----- SUPPLIED DATA

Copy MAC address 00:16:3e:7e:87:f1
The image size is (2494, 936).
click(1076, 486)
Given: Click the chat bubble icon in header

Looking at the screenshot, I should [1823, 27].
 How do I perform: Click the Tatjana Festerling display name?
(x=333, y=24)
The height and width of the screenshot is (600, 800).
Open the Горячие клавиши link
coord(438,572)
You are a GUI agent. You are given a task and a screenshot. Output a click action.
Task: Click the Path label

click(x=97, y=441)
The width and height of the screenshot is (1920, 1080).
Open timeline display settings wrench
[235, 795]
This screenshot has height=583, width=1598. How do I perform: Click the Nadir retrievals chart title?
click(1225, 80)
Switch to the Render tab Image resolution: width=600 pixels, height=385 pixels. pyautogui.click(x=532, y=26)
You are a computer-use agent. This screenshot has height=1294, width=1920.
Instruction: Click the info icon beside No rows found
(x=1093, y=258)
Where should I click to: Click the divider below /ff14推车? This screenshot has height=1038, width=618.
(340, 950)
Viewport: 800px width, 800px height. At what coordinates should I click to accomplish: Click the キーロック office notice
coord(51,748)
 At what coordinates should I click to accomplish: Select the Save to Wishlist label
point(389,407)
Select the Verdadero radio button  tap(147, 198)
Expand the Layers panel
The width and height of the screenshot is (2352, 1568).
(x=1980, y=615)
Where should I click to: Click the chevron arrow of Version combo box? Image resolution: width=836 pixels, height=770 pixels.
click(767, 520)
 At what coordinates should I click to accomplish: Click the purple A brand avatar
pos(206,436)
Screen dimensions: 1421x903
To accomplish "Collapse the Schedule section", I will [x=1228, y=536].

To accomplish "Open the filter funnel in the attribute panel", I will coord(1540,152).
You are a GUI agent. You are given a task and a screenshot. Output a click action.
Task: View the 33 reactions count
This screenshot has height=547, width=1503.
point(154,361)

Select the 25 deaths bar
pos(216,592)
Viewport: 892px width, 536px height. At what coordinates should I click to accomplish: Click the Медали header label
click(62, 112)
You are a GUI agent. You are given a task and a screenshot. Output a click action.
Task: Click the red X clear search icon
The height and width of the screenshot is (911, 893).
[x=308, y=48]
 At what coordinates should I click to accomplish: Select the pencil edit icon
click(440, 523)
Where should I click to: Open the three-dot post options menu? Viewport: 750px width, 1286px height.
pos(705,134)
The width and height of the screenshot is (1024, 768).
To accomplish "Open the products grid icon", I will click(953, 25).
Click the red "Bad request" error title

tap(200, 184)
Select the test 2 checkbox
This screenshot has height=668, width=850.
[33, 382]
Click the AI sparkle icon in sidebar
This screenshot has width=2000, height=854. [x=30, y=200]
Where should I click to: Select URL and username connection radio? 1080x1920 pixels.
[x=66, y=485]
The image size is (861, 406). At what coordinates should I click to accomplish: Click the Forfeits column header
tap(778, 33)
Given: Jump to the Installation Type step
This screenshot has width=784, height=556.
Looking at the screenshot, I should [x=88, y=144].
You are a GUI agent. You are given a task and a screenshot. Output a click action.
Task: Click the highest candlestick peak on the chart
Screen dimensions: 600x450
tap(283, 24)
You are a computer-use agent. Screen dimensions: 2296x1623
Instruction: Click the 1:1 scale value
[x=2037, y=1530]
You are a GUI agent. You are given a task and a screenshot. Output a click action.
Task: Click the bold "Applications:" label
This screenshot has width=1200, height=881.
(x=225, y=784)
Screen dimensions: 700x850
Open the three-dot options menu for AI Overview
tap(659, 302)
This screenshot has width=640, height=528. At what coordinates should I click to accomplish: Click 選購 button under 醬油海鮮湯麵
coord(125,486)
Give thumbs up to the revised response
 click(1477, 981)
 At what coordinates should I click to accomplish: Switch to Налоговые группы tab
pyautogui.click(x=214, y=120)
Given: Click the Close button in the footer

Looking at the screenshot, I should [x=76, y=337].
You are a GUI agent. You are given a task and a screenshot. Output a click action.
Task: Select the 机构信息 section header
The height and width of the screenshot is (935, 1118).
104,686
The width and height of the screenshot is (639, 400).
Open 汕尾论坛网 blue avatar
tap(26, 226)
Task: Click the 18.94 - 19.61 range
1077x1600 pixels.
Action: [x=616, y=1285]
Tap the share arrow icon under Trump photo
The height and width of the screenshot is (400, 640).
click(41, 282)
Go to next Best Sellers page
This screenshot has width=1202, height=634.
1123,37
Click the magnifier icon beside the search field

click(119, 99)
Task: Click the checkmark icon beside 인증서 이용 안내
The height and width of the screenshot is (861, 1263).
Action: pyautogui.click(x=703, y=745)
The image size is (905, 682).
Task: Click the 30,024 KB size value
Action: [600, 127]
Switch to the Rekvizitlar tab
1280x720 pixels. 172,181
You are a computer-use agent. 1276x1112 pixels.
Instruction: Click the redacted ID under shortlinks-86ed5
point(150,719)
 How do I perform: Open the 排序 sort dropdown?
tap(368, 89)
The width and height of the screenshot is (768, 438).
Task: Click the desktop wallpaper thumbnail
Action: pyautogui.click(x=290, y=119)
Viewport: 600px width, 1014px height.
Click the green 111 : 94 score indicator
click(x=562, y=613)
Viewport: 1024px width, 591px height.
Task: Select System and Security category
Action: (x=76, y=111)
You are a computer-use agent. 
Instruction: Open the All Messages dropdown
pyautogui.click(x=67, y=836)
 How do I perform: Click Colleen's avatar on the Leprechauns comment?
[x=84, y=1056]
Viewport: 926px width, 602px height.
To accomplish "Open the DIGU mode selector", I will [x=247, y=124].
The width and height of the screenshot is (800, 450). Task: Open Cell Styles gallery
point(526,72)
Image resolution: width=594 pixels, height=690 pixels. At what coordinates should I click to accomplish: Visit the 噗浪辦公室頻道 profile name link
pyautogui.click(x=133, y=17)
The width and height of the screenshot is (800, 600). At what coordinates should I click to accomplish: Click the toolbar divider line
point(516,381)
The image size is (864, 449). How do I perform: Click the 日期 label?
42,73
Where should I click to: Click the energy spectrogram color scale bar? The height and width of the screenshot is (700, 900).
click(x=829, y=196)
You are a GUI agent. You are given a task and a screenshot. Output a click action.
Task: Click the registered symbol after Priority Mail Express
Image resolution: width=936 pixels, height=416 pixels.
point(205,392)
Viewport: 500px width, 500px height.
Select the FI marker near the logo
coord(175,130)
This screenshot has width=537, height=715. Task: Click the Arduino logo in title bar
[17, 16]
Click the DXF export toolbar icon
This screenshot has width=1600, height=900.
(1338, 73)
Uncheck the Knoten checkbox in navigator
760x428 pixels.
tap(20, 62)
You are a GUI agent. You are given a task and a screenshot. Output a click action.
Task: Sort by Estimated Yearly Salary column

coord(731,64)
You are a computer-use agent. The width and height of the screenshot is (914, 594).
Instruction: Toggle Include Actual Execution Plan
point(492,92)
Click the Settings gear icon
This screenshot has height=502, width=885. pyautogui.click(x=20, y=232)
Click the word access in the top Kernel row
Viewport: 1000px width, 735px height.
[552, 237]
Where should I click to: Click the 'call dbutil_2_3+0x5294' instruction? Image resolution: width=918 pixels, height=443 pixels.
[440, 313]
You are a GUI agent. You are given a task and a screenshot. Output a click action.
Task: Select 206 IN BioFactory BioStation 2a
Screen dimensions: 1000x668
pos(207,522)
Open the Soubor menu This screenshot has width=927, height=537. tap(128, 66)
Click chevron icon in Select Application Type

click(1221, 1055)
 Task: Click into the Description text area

----------

Print the lines above again, character for character.

* **TASK ANSWER**
Copy MAC address 00:16:3e:7e:87:f1
The image size is (2494, 936).
click(1076, 486)
Given: Click the chat bubble icon in header

Looking at the screenshot, I should [1823, 27].
 How do I perform: Click the Tatjana Festerling display name?
(x=333, y=24)
The height and width of the screenshot is (600, 800).
Open the Горячие клавиши link
coord(438,572)
You are a GUI agent. You are given a task and a screenshot. Output a click action.
Task: Click the Path label

click(x=97, y=441)
The width and height of the screenshot is (1920, 1080).
Open timeline display settings wrench
[235, 795]
This screenshot has height=583, width=1598. How do I perform: Click the Nadir retrievals chart title?
click(1225, 80)
Switch to the Render tab Image resolution: width=600 pixels, height=385 pixels. pyautogui.click(x=532, y=26)
You are a computer-use agent. This screenshot has height=1294, width=1920.
Instruction: Click the info icon beside No rows found
(x=1093, y=258)
Where should I click to: Click the divider below /ff14推车? This screenshot has height=1038, width=618.
(340, 950)
Viewport: 800px width, 800px height. At what coordinates should I click to accomplish: Click the キーロック office notice
coord(51,748)
 At what coordinates should I click to accomplish: Select the Save to Wishlist label
point(389,407)
Select the Verdadero radio button  tap(147, 198)
Expand the Layers panel
The width and height of the screenshot is (2352, 1568).
(x=1980, y=615)
Where should I click to: Click the chevron arrow of Version combo box? Image resolution: width=836 pixels, height=770 pixels.
click(767, 520)
 At what coordinates should I click to accomplish: Click the purple A brand avatar
pos(206,436)
Screen dimensions: 1421x903
To accomplish "Collapse the Schedule section", I will [x=1228, y=536].

To accomplish "Open the filter funnel in the attribute panel", I will coord(1540,152).
You are a GUI agent. You are given a task and a screenshot. Output a click action.
Task: View the 33 reactions count
This screenshot has height=547, width=1503.
point(154,361)

Select the 25 deaths bar
pos(216,592)
Viewport: 892px width, 536px height. At what coordinates should I click to accomplish: Click the Медали header label
click(62, 112)
You are a GUI agent. You are given a task and a screenshot. Output a click action.
Task: Click the red X clear search icon
The height and width of the screenshot is (911, 893).
[x=308, y=48]
 At what coordinates should I click to accomplish: Select the pencil edit icon
click(440, 523)
Where should I click to: Open the three-dot post options menu? Viewport: 750px width, 1286px height.
pos(705,134)
The width and height of the screenshot is (1024, 768).
To accomplish "Open the products grid icon", I will click(953, 25).
Click the red "Bad request" error title

tap(200, 184)
Select the test 2 checkbox
This screenshot has height=668, width=850.
[33, 382]
Click the AI sparkle icon in sidebar
This screenshot has width=2000, height=854. [x=30, y=200]
Where should I click to: Select URL and username connection radio? 1080x1920 pixels.
[x=66, y=485]
The image size is (861, 406). At what coordinates should I click to accomplish: Click the Forfeits column header
tap(778, 33)
Given: Jump to the Installation Type step
This screenshot has width=784, height=556.
Looking at the screenshot, I should [x=88, y=144].
You are a GUI agent. You are given a task and a screenshot. Output a click action.
Task: Click the highest candlestick peak on the chart
Screen dimensions: 600x450
tap(283, 24)
You are a computer-use agent. Screen dimensions: 2296x1623
Instruction: Click the 1:1 scale value
[x=2037, y=1530]
You are a GUI agent. You are given a task and a screenshot. Output a click action.
Task: Click the bold "Applications:" label
This screenshot has width=1200, height=881.
(x=225, y=784)
Screen dimensions: 700x850
Open the three-dot options menu for AI Overview
tap(659, 302)
This screenshot has width=640, height=528. At what coordinates should I click to accomplish: Click 選購 button under 醬油海鮮湯麵
coord(125,486)
Give thumbs up to the revised response
 click(1477, 981)
 At what coordinates should I click to accomplish: Switch to Налоговые группы tab
pyautogui.click(x=214, y=120)
Given: Click the Close button in the footer

Looking at the screenshot, I should [x=76, y=337].
You are a GUI agent. You are given a task and a screenshot. Output a click action.
Task: Select the 机构信息 section header
The height and width of the screenshot is (935, 1118).
104,686
The width and height of the screenshot is (639, 400).
Open 汕尾论坛网 blue avatar
tap(26, 226)
Task: Click the 18.94 - 19.61 range
1077x1600 pixels.
Action: [x=616, y=1285]
Tap the share arrow icon under Trump photo
The height and width of the screenshot is (400, 640).
click(41, 282)
Go to next Best Sellers page
This screenshot has width=1202, height=634.
1123,37
Click the magnifier icon beside the search field

click(119, 99)
Task: Click the checkmark icon beside 인증서 이용 안내
The height and width of the screenshot is (861, 1263).
Action: pyautogui.click(x=703, y=745)
The image size is (905, 682).
Task: Click the 30,024 KB size value
Action: [600, 127]
Switch to the Rekvizitlar tab
1280x720 pixels. 172,181
You are a computer-use agent. 1276x1112 pixels.
Instruction: Click the redacted ID under shortlinks-86ed5
point(150,719)
 How do I perform: Open the 排序 sort dropdown?
tap(368, 89)
The width and height of the screenshot is (768, 438).
Task: Click the desktop wallpaper thumbnail
Action: pyautogui.click(x=290, y=119)
Viewport: 600px width, 1014px height.
Click the green 111 : 94 score indicator
click(x=562, y=613)
Viewport: 1024px width, 591px height.
Task: Select System and Security category
Action: (x=76, y=111)
You are a computer-use agent. 
Instruction: Open the All Messages dropdown
pyautogui.click(x=67, y=836)
 How do I perform: Click Colleen's avatar on the Leprechauns comment?
[x=84, y=1056]
Viewport: 926px width, 602px height.
To accomplish "Open the DIGU mode selector", I will [x=247, y=124].
The width and height of the screenshot is (800, 450). Task: Open Cell Styles gallery
point(526,72)
Image resolution: width=594 pixels, height=690 pixels. At what coordinates should I click to accomplish: Visit the 噗浪辦公室頻道 profile name link
pyautogui.click(x=133, y=17)
The width and height of the screenshot is (800, 600). At what coordinates should I click to accomplish: Click the toolbar divider line
point(516,381)
The image size is (864, 449). How do I perform: Click the 日期 label?
42,73
Where should I click to: Click the energy spectrogram color scale bar? The height and width of the screenshot is (700, 900).
click(x=829, y=196)
You are a GUI agent. You are given a task and a screenshot. Output a click action.
Task: Click the registered symbol after Priority Mail Express
Image resolution: width=936 pixels, height=416 pixels.
point(205,392)
Viewport: 500px width, 500px height.
Select the FI marker near the logo
coord(175,130)
This screenshot has width=537, height=715. Task: Click the Arduino logo in title bar
[17, 16]
Click the DXF export toolbar icon
This screenshot has width=1600, height=900.
(1338, 73)
Uncheck the Knoten checkbox in navigator
760x428 pixels.
tap(20, 62)
You are a GUI agent. You are given a task and a screenshot. Output a click action.
Task: Sort by Estimated Yearly Salary column

coord(731,64)
You are a computer-use agent. The width and height of the screenshot is (914, 594).
Instruction: Toggle Include Actual Execution Plan
point(492,92)
Click the Settings gear icon
This screenshot has height=502, width=885. pyautogui.click(x=20, y=232)
Click the word access in the top Kernel row
Viewport: 1000px width, 735px height.
[552, 237]
Where should I click to: Click the 'call dbutil_2_3+0x5294' instruction? Image resolution: width=918 pixels, height=443 pixels.
[440, 313]
You are a GUI agent. You are given a task and a screenshot. Output a click action.
Task: Select 206 IN BioFactory BioStation 2a
Screen dimensions: 1000x668
pos(207,522)
Open the Soubor menu This screenshot has width=927, height=537. tap(128, 66)
Click chevron icon in Select Application Type

click(1221, 1055)
 Task: Click into the Description text area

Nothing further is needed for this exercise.